Brad Anderson, former CEO of Best Buy, joined because he wants to counter the image of businesspeople as evil. When he was young, Anderson himself thought they were evil. But then he "stumbled into a business career" by going to work in a stereo store.
"I watched what happens in building a business. (My store,) The Sound of Music, which became Best Buy, was 11 years (old) before I made a dollar of profit."
In 36 years, he turned that store into a $50 billion company.
Tom Stemberg, founder of Staples, got involved with the Job Creators Alliance because he's annoyed that the government makes a tough job much tougher.
He complains that government mostly creates jobs -- that kill jobs.
"They're creating $300 million worth of jobs in the new consumer financial protection bureau," Stemberg said, "which I don't think is going to do much for productivity in America. We're creating all kinds of jobs trying to live up to Dodd-Frank ... and those jobs don't create much productivity.

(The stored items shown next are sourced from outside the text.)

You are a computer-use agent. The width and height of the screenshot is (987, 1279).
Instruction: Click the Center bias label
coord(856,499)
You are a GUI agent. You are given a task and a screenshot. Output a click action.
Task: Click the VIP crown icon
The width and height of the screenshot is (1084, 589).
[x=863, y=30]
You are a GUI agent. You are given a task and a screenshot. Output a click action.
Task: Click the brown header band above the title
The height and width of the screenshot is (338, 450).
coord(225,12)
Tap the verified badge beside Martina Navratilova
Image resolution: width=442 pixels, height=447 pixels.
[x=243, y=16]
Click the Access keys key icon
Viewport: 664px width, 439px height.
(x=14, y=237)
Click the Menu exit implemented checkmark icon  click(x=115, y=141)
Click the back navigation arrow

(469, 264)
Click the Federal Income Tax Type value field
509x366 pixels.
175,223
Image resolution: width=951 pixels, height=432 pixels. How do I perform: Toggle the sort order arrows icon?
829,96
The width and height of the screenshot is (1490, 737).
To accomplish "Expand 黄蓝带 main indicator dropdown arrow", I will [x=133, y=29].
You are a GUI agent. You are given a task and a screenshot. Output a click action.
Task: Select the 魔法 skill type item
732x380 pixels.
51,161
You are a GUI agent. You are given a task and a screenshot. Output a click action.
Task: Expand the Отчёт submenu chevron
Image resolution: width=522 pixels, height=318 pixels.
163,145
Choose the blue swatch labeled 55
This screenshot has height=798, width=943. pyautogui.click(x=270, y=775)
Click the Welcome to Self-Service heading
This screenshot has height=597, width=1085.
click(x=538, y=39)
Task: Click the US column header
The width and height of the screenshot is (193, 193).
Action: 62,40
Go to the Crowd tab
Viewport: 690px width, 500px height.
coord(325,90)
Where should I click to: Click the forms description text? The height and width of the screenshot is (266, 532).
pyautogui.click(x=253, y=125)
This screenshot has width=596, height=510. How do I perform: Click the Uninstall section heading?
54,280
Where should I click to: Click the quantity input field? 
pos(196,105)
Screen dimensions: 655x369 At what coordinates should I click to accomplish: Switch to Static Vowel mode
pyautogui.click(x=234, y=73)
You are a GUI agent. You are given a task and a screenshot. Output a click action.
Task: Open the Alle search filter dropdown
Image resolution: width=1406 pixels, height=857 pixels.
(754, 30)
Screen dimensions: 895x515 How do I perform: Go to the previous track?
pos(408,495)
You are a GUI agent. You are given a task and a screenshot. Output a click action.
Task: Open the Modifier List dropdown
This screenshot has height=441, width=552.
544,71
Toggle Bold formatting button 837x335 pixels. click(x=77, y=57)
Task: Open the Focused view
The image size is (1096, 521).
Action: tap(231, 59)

Now, Stemberg runs a venture capital business. "I helped create over 100,000 jobs myself," he said. "Pinkberry and City Sports and J. McLaughlin are growing and adding employment."
To do that, he had to overcome hurdles placed in the way by government.
"All that we get is grief and more hoops to jump through and more forms to fill out and more regulations to comply with," complained Stemberg. "Fastest-growing investment segment in venture capitalism: compliance software."
Compliance is the big word in business today. Every business has to have a compliance department. But resources are scarce, so these departments suck away creativity. It's one reason that these successful businesspeople don't think they could do today what they did in the past.
Mike Whalen, CEO of Heart of America Group, said he got started with loans from banks that took a chance on an unknown: "It is not an underwriting standard that can be dictated by Dodd-Frank with 55 pages. It's kind of a gut instinct."
But John Allison, who built BB&T Corp. into the 12th biggest bank in America, says that "gut instinct" is now illegal.
"It would be very difficult to do what we did then today. It was semi-venture capital thing. The government regulations (today) are so tight, including setting credit standards, particularly since the so-called financial crisis and since they ... changed the credit standards in the banking industry, making it very hard for the banks to finance small businesses."
These successful businessmen realize that in one way, they profit from the regulatory burden. They can absorb the costs. That gives them an advantage over smaller competitors.
"Somebody who wants to compete with us can't because we can afford to hire the guys that can read this stuff and to keep us in compliance with the law. They can't," Anderson said.
Politicians rarely understand this. One who learned it too late was Sen. George McGovern. After he left office, he started a small bed-and-breakfast and hit the regulatory wall he helped create. Later, he wrote, "I wish during the years I was in public office I had this firsthand experience about the difficulties businesspeople face. ... We are choking off business opportunity."
Wish they learned that before leaving office.